PROMPT: Determine the number of lines in the listing below in which the word "dropdown" is present, and state it without comment.

"""

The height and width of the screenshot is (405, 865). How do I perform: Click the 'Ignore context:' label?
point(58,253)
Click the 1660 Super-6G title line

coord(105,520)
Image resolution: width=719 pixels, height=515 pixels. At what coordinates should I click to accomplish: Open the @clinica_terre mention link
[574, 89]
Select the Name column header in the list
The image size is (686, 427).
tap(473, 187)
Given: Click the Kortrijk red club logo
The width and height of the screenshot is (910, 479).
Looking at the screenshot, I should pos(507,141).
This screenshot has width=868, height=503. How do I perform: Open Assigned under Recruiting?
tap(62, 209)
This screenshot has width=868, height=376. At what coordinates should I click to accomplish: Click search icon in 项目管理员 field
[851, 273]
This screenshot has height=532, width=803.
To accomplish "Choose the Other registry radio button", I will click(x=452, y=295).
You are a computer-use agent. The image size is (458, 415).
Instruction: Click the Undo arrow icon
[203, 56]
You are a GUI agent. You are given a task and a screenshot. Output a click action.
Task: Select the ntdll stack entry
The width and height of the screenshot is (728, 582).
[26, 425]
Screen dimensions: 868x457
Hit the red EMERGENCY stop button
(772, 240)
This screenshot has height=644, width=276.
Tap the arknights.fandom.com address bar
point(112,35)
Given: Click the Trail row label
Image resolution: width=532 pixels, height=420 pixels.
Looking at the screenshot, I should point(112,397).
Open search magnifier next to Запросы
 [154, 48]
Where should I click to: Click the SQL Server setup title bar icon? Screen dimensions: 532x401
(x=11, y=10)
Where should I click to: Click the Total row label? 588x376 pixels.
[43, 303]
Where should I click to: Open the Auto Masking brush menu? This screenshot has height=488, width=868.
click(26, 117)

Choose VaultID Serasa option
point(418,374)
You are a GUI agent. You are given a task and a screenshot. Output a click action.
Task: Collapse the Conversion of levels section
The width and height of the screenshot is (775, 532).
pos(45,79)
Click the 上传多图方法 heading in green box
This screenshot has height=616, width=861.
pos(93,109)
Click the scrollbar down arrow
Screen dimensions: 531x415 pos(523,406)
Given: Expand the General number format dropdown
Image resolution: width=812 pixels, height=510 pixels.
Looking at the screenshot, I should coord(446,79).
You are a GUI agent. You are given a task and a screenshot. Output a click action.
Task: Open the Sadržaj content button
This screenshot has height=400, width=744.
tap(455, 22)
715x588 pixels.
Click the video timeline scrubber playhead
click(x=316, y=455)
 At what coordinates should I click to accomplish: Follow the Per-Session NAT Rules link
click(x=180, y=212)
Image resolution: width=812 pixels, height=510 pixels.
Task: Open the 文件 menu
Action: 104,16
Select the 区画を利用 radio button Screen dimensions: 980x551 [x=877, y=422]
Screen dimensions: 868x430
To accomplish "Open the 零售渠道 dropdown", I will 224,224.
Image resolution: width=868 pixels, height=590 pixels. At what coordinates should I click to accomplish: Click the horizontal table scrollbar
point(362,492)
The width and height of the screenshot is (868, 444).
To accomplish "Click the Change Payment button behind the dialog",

"""

SOLUTION TO THE EXERCISE: 2